Example

In this example, we use the linear regression model to predict the number of rented bikes on a particular day, given weather and calendar information. For the interpretation, we examine the estimated regression weights. The features consist of numerical and categorical features. For each feature, the table shows the estimated weight, the standard error of the estimate (SE), and the absolute value of the t-statistic (|t|).

Interpretation of a numerical feature (temperature): An increase of the temperature by 1 degree Celsius increases the predicted number of bicycles by 110.7, when all other features remain fixed.

Interpretation of a categorical feature (“weathersit”): The estimated number of bicycles is -1901.5 lower when it is raining, snowing or stormy, compared to good weather – again assuming that all other features do not change. When the weather is misty, the predicted number of bicycles is -379.4 lower compared to good weather, given all other features remain the same.

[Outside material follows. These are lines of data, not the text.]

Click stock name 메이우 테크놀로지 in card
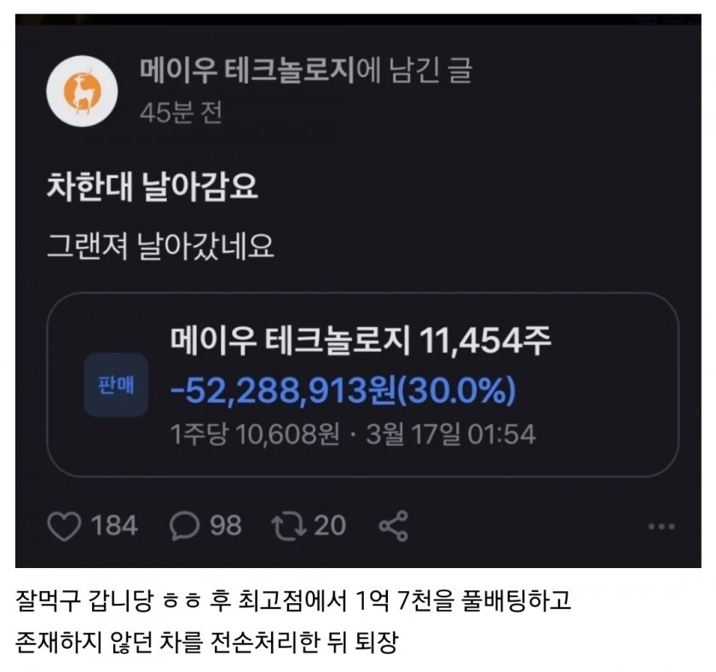Image resolution: width=716 pixels, height=672 pixels. coord(291,341)
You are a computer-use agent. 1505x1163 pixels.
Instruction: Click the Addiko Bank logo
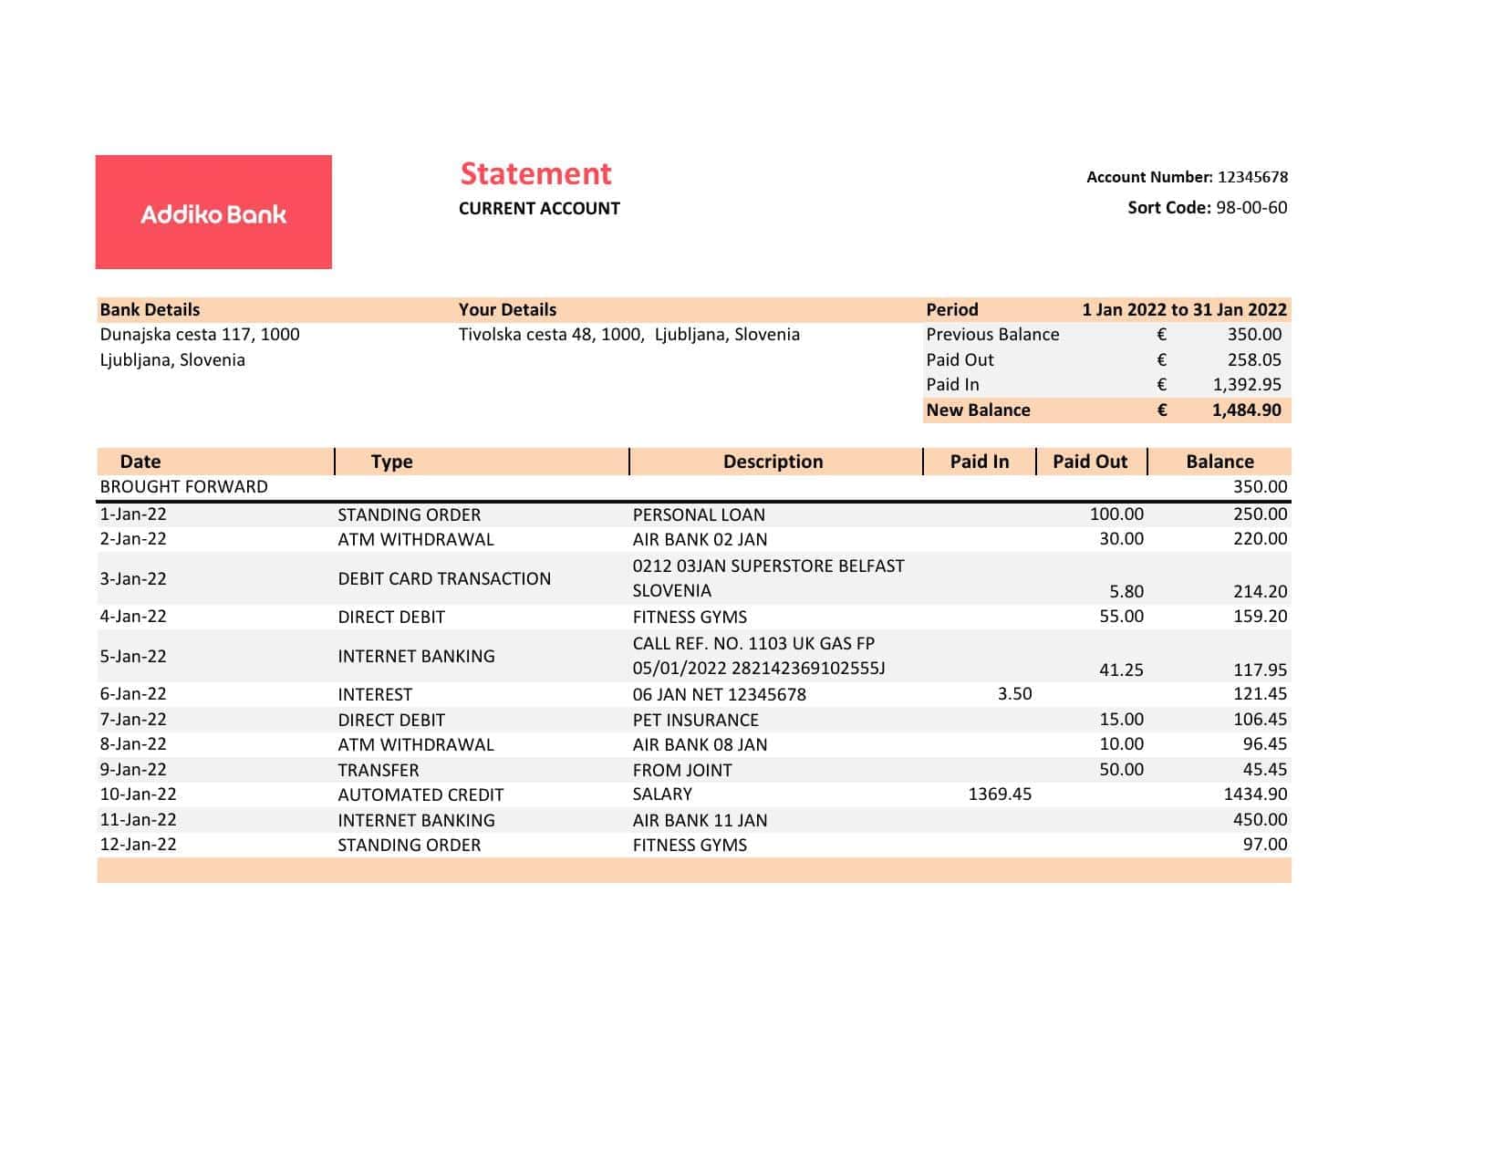tap(213, 212)
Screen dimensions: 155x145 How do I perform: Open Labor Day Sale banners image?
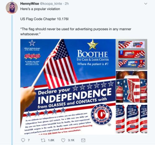[x=131, y=54]
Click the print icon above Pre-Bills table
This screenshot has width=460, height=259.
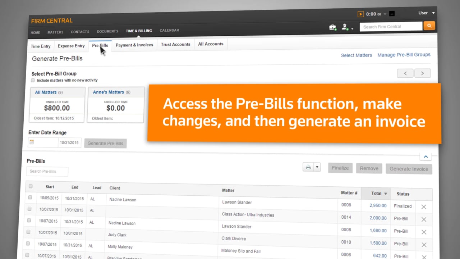pyautogui.click(x=308, y=167)
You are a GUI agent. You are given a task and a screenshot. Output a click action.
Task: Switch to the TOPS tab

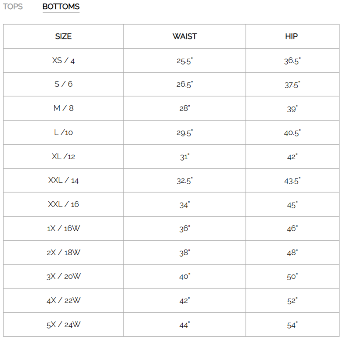13,7
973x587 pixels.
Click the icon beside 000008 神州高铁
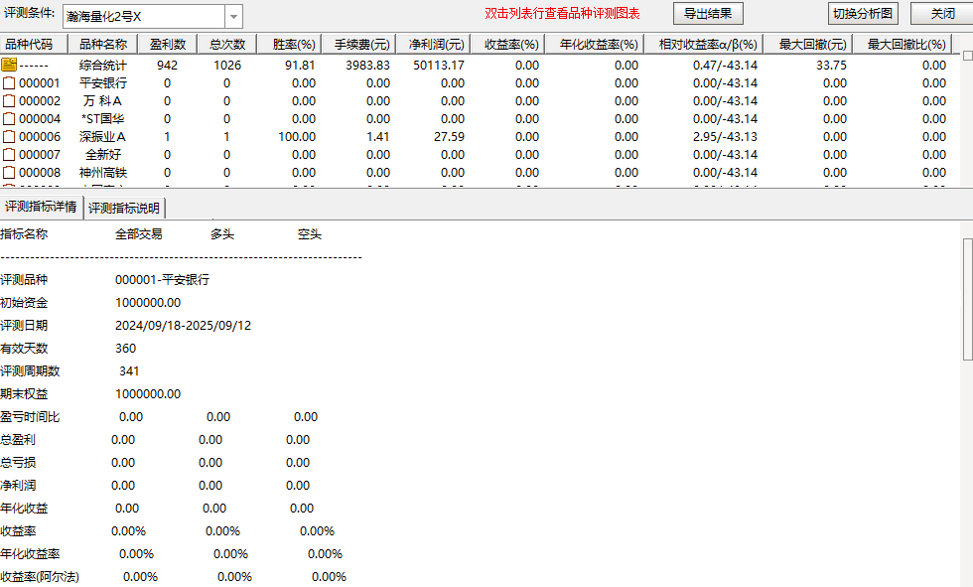pyautogui.click(x=9, y=173)
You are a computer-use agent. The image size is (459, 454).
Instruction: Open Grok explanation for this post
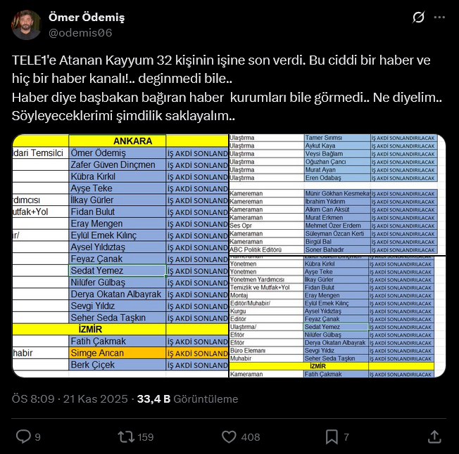(418, 18)
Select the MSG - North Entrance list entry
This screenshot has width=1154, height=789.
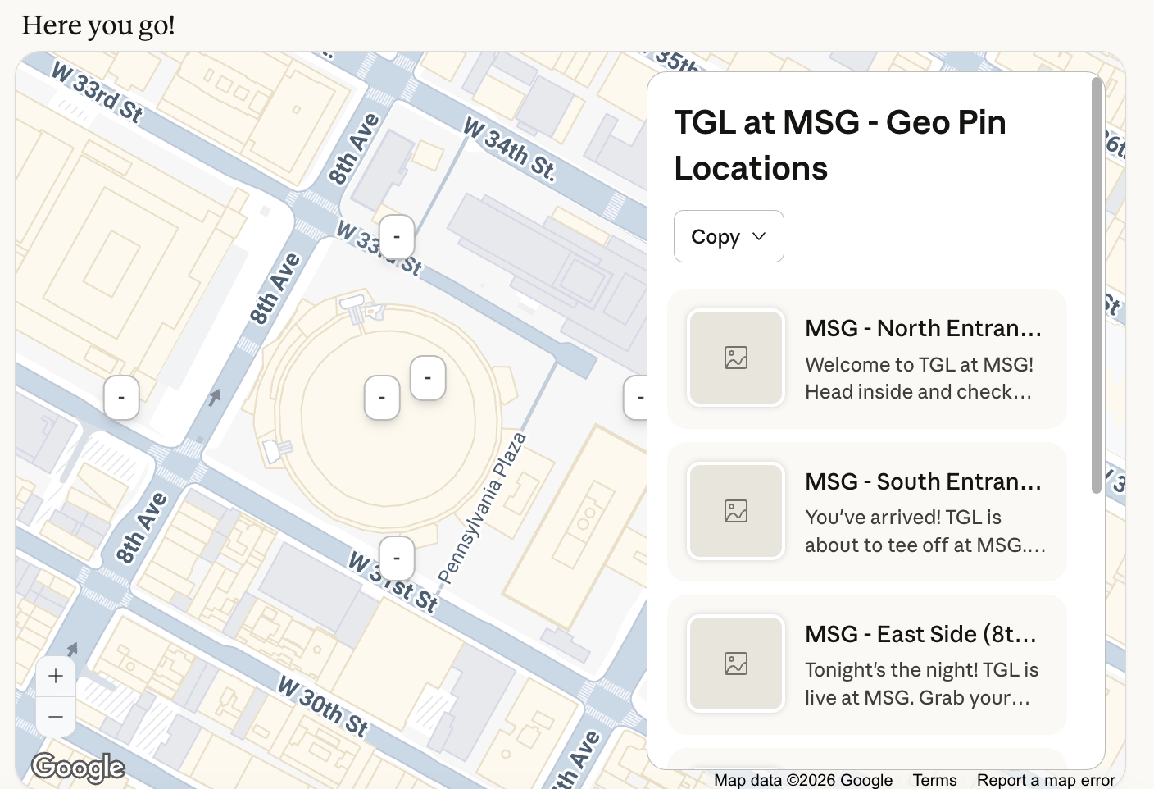tap(866, 358)
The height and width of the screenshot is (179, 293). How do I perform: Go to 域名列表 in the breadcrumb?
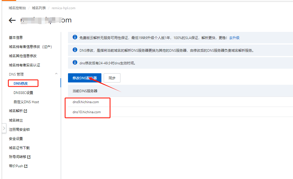[39, 8]
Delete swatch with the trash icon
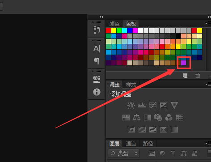 (198, 76)
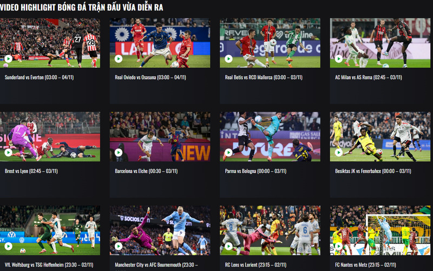Play the Real Betis vs RCD Mallorca highlight
This screenshot has height=271, width=433.
pyautogui.click(x=228, y=59)
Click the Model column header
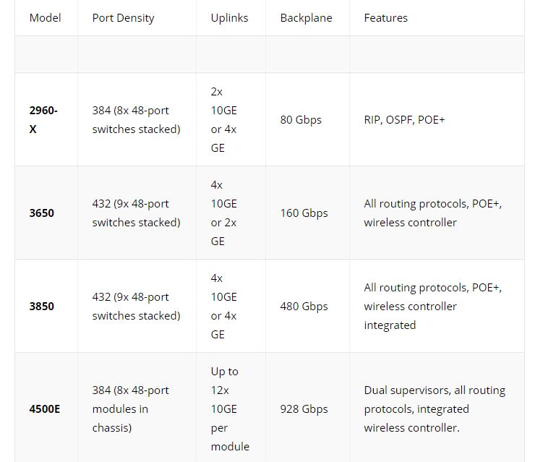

All the interpretations always come with the footnote that “all other features remain the same”. This is because of the nature of linear regression models. The predicted target is a linear combination of the weighted features. The estimated linear equation is a hyperplane in the feature/target space (a simple line in the case of a single feature). The weights specify the slope (gradient) of the hyperplane in each direction. The good side is that the additivity isolates the interpretation of an individual feature effect from all other features. That is possible because all the feature effects (= weight times feature value) in the equation are combined with a plus. On the bad side of things, the interpretation ignores the joint distribution of the features. Increasing one feature, but not changing another, can lead to unrealistic or at least unlikely data points. For example increasing the number of rooms might be unrealistic without also increasing the size of a house.